Write a parser for the Pascal language (as defined by Jensen and Wirth, 2nd ed.), producing intermediate code trees as output. Your parser does not have to handle the following Pascal constructs: with ... do, packed, file of, set of, case; in general, if your parser legitimately handles the test programs, it will satisfy this assignment. Use one of the lexical analyzers that you wrote in the first two assignments as the lexical analyzer for this assignment. You may modify the lexical analyzer slightly if needed.
You may write the parser in one of the following ways (your choice):
The file pars1.y contains a small Yacc program for a Pascal subset; the files pars1c.c and pars1.lsp contain equivalent programs using operator precedence and recursive descent. You may use one of these files as the starting point for your program.
Yacc is described in the textbook in Section 4.9 . There is a man description of yacc on-line. Several books on Lex and Yacc are available. Yacc allows the syntax of a language to be described using context-free expressions. The Yacc compiler compiles these to produce tables to drive an LALR parser to parse the language. When a complete phrase has been found, a user-specified set of actions (written in C) is executed to produce the desired output, with special variable forms such as $1 etc. used to refer to the results associated with the symbols in the grammar production. Yacc is designed to use Lex by calling a routine yylex to get the next token and by getting the value of the token through the variable yylval.
If you wish, you can use your scanner program (rather than Lex program) with Yacc by: (1) renaming it yylex; (2) setting the variable yylval to the token value; and (3) returning as the value of yylex the operator number added to OPERATOR_BIAS, etc.

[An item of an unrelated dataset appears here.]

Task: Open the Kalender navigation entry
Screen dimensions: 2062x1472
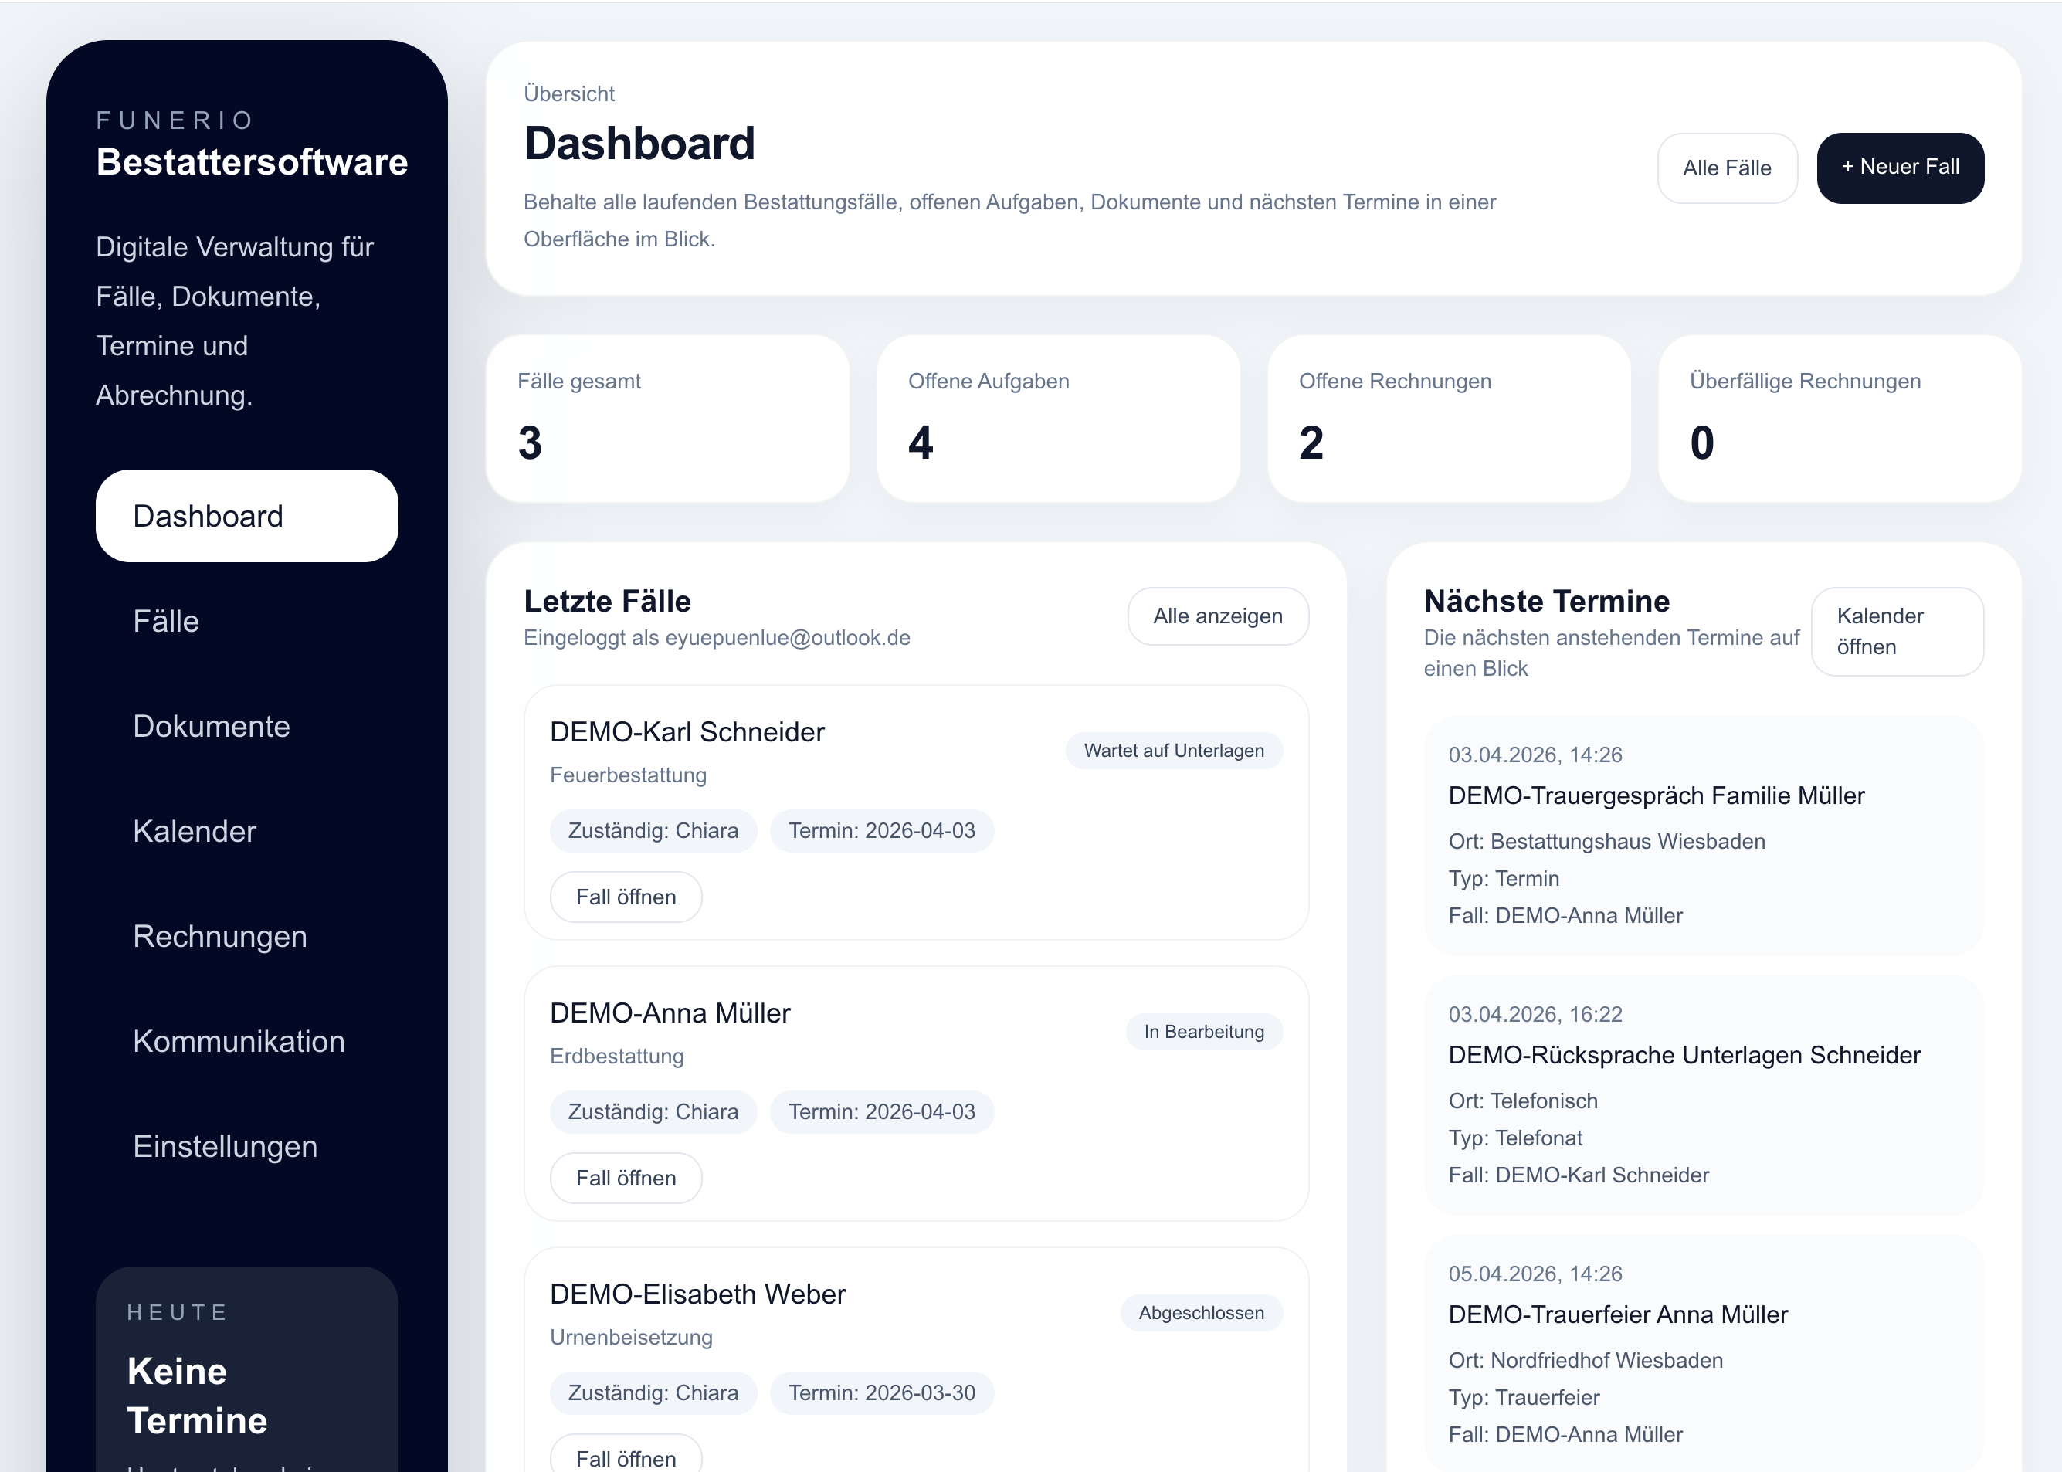Action: tap(194, 831)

Routines for handling a symbol table and for pretty-printing intermediate code trees are provided in the files symtab.c and pprint.c; for Lisp, the files symtab.lsp and tokendefs.lsp contain similar functions. The files token.txt and symtab.txt describe token and symbol table entries.

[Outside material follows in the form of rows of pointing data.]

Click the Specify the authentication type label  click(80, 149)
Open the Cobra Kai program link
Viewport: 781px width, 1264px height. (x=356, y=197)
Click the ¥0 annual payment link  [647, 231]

The form of intermediate code will be abstract syntax trees using the same tokens as in the first two assignments. The file token.h provides constant values needed for Yacc or for a parser written in C; tokendefs.lsp has definitions for Lisp. Operators fix and float are defined to convert between fixed point (integer) and floating point; these will be generated by the compiler when needed. See the file pprint.c or tokendefs.lsp for a complete list of operator codes. File trivb.tree shows the tree structure for trivb.pas.
In addition to expression trees representing assignment statements, we will use trees with additional operators to represent other intermediate code statements:
|statement list:||(progn statement1 ... statementn )|
|conditional branch:||(if exp   statement1   statement2 ) or (if exp   statement1 )|
|goto:||(goto n )|
|label:||(label n )|
|function call:||(funcall fn   arg1 ... argn )|
|array reference:||(aref base   offset )|
|program:||(program name (progn args ) code )|
Only these forms are used in the intermediate code; other constructs, such as for loops, must be converted to these basic forms by the parser. The following is an example of output for graph1.pas; variations such as extra nested progn groups are okay. White space does not matter, but level of parenthesis nesting (shown by vertical alignment) does matter.
(program graph1 (progn output) (progn (:= i 0) (label 1) (if (<= i 32) (progn (:= x (* 6.250000e-02 (float i))) (:= y (* (funcall exp (- x)) (funcall sin (* 6.283180e+00 x)))) (:= n (fix (+ (funcall round (* 3.200000e+01 y)) 3.400000e+01))) (progn (label 0) (funcall write ' ') (:= n (- n 1)) (if (= n 0) (progn) (goto 0))) (funcall writeln '*') (:= i (+ i 1)) (goto 1)))))
Test your program on the files trivb.pas, graph1.pas, and pasrec.pas . graph1.pas is taken from the Jensen and Wirth book, while pasrec.pas exercises pointer, record, and array operations; we will compile them to machine code and execute them.